▶ [Goal of the exercise] Look below for the line holding "This screenshot has height=441, width=485." and the line holding "Click the Storage folder image icon". Transcribe exactly those lines and all lines between them, nothing more.
*** Opening of Task input ***
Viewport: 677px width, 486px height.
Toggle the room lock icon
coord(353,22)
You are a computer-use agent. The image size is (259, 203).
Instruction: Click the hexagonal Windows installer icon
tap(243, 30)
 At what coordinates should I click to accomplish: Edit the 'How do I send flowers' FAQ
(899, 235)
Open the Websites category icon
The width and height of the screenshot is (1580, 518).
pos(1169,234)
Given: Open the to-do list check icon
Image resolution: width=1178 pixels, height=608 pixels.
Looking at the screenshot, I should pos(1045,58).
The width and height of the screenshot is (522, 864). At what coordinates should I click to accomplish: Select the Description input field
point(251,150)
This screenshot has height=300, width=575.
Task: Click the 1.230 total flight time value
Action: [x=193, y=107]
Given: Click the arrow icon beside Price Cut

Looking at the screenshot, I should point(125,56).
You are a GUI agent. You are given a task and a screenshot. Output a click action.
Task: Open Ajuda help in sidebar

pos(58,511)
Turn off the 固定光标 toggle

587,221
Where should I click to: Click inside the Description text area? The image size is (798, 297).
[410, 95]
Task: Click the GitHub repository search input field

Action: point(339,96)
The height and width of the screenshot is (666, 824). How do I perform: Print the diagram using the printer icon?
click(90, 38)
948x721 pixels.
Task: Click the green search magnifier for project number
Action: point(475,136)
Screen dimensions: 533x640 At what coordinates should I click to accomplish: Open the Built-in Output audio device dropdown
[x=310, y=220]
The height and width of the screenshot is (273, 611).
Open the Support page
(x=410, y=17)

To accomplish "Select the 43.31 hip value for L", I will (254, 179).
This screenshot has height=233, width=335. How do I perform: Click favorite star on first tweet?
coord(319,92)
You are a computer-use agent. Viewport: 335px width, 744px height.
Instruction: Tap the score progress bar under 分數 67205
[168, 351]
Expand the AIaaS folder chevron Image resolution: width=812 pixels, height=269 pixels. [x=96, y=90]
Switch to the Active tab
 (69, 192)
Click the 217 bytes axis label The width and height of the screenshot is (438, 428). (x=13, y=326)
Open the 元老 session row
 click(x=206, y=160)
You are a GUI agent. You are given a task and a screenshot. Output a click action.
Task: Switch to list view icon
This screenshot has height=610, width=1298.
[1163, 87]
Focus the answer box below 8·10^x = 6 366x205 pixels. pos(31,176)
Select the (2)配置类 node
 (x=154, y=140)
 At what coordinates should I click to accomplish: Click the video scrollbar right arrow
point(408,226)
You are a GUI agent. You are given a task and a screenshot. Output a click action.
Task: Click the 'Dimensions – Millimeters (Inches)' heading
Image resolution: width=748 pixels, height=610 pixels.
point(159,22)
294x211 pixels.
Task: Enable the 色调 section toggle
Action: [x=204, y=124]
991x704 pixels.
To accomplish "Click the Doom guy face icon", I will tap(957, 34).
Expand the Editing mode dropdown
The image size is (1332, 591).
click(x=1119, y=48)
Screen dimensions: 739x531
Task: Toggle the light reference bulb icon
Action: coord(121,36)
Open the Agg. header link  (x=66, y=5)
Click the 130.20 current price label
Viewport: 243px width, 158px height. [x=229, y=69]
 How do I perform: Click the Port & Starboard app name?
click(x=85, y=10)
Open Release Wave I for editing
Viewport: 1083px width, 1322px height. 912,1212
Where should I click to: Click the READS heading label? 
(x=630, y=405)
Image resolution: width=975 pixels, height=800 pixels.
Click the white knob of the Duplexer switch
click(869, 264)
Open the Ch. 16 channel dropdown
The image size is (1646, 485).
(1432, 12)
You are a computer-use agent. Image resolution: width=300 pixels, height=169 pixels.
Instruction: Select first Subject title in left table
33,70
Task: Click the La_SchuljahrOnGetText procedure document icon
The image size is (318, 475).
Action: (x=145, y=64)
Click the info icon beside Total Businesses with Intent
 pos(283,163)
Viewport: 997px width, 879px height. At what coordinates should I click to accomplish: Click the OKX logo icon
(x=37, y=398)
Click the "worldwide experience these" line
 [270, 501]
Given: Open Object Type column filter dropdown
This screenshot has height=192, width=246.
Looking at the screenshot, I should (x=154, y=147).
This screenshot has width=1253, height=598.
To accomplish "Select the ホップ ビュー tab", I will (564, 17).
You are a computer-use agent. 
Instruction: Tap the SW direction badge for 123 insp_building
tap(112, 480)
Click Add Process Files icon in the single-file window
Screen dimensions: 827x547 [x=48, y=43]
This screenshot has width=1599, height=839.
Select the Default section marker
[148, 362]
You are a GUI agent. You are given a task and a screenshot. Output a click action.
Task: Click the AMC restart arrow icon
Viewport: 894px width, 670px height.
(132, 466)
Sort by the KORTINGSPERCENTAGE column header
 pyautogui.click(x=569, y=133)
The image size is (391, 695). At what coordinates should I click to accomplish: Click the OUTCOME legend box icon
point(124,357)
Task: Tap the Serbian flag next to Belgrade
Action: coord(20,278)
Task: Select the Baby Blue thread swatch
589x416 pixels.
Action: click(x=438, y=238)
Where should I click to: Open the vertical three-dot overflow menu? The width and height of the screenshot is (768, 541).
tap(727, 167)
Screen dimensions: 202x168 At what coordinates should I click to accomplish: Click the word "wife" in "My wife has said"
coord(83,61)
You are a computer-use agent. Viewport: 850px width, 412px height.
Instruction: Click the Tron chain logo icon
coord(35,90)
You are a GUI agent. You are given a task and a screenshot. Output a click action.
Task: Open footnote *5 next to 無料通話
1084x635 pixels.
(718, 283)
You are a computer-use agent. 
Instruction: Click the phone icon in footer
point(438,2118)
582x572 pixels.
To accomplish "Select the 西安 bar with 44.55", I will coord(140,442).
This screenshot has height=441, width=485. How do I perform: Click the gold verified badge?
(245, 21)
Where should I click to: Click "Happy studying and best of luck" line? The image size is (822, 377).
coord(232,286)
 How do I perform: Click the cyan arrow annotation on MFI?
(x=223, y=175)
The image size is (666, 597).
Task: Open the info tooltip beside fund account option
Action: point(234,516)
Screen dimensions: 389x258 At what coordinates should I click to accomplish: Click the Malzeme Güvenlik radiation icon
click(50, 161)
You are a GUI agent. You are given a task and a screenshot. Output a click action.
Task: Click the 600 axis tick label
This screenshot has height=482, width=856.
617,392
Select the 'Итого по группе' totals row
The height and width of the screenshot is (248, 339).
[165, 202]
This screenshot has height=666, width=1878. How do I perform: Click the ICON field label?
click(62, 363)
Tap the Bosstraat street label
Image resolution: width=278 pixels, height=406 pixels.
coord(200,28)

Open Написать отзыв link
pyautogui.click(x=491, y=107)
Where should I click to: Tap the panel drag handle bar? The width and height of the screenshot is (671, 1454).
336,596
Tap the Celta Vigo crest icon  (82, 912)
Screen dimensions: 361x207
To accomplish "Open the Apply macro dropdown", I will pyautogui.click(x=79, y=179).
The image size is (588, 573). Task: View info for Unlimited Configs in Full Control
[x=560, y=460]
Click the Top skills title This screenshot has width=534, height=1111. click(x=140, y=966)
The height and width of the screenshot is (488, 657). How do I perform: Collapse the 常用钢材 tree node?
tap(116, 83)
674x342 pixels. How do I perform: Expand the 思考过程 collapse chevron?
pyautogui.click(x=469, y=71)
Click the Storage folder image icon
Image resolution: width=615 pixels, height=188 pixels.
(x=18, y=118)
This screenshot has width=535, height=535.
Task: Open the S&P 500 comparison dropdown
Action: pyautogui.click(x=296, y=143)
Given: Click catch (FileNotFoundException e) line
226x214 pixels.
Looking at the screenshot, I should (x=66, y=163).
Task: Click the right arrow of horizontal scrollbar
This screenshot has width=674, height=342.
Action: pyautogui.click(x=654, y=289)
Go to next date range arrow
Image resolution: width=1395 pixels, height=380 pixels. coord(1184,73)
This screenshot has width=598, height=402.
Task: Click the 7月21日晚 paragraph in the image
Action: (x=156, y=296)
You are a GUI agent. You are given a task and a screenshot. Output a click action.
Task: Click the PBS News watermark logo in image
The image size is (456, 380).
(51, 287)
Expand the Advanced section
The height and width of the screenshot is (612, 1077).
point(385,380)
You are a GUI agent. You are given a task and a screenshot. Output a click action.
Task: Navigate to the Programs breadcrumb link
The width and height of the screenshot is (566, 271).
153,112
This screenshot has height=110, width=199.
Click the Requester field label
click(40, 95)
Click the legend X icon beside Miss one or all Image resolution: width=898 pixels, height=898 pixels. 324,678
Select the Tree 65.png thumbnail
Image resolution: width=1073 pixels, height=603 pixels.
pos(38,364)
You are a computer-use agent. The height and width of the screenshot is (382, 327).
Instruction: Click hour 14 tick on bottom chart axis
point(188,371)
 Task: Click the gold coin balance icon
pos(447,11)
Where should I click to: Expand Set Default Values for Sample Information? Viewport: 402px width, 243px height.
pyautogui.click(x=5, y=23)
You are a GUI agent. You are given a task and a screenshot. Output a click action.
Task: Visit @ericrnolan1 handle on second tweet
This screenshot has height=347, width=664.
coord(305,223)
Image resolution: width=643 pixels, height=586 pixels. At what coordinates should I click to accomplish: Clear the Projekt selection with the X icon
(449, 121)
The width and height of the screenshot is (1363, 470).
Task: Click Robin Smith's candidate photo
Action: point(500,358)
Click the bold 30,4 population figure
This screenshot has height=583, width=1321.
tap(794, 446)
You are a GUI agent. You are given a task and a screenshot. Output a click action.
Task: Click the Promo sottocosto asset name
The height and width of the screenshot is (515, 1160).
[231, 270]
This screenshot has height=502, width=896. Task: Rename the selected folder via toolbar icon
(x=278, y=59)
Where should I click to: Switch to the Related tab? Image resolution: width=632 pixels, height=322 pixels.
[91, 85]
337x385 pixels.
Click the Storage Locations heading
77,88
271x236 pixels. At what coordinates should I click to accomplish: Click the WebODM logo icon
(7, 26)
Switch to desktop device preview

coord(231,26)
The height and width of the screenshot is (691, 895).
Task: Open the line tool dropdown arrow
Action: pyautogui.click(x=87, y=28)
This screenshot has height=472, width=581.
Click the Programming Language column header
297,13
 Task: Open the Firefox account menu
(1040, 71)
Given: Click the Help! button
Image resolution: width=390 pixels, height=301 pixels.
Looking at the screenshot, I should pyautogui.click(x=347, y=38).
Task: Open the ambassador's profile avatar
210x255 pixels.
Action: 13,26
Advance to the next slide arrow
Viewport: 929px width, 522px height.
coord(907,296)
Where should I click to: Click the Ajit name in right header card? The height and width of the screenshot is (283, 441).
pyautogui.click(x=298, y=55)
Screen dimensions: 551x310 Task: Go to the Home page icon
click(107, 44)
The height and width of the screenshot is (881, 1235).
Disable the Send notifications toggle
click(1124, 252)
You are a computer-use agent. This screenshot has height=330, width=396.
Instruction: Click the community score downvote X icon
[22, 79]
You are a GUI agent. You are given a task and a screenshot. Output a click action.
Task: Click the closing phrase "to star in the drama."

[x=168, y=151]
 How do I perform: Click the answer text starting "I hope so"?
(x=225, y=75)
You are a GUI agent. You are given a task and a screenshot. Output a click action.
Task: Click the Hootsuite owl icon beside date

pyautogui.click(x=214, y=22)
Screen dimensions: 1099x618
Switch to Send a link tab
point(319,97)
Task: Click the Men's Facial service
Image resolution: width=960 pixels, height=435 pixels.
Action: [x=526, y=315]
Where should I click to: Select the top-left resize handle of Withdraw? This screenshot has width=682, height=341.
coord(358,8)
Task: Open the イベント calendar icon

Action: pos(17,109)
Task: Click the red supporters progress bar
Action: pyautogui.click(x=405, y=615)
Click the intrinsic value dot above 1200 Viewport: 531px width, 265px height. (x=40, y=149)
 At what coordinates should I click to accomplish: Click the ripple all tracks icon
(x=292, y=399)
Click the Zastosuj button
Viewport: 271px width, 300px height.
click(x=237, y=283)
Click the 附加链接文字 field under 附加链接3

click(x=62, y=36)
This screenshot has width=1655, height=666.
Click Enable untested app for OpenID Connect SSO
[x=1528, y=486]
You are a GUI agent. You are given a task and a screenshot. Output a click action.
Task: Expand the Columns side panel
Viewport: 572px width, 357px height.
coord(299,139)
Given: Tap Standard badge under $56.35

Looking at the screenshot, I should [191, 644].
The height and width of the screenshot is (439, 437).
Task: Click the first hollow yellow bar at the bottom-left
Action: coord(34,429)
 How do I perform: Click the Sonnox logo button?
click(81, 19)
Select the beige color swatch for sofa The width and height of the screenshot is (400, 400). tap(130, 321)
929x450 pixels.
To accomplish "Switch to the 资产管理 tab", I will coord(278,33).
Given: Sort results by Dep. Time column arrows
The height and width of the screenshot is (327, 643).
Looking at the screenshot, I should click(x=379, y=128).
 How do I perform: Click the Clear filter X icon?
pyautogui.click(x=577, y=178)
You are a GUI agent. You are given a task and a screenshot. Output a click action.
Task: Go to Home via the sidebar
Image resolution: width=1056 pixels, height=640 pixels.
*** Close of Task input ***
▶ [Reply]
This screenshot has height=441, width=485. How do I perform: Click the gold verified badge?
(245, 21)
Where should I click to: Click "Happy studying and best of luck" line? The image size is (822, 377).
coord(232,286)
 How do I perform: Click the cyan arrow annotation on MFI?
(x=223, y=175)
The image size is (666, 597).
Task: Open the info tooltip beside fund account option
Action: point(234,516)
Screen dimensions: 389x258 At what coordinates should I click to accomplish: Click the Malzeme Güvenlik radiation icon
click(50, 161)
You are a GUI agent. You are given a task and a screenshot. Output a click action.
Task: Click the 600 axis tick label
This screenshot has height=482, width=856.
617,392
Select the 'Итого по группе' totals row
The height and width of the screenshot is (248, 339).
[165, 202]
This screenshot has height=666, width=1878. How do I perform: Click the ICON field label?
click(62, 363)
Tap the Bosstraat street label
Image resolution: width=278 pixels, height=406 pixels.
coord(200,28)

Open Написать отзыв link
pyautogui.click(x=491, y=107)
Where should I click to: Tap the panel drag handle bar? The width and height of the screenshot is (671, 1454).
336,596
Tap the Celta Vigo crest icon  (82, 912)
Screen dimensions: 361x207
To accomplish "Open the Apply macro dropdown", I will pyautogui.click(x=79, y=179).
The image size is (588, 573). Task: View info for Unlimited Configs in Full Control
[x=560, y=460]
Click the Top skills title This screenshot has width=534, height=1111. click(x=140, y=966)
The height and width of the screenshot is (488, 657). How do I perform: Collapse the 常用钢材 tree node?
tap(116, 83)
674x342 pixels. How do I perform: Expand the 思考过程 collapse chevron?
pyautogui.click(x=469, y=71)
Click the Storage folder image icon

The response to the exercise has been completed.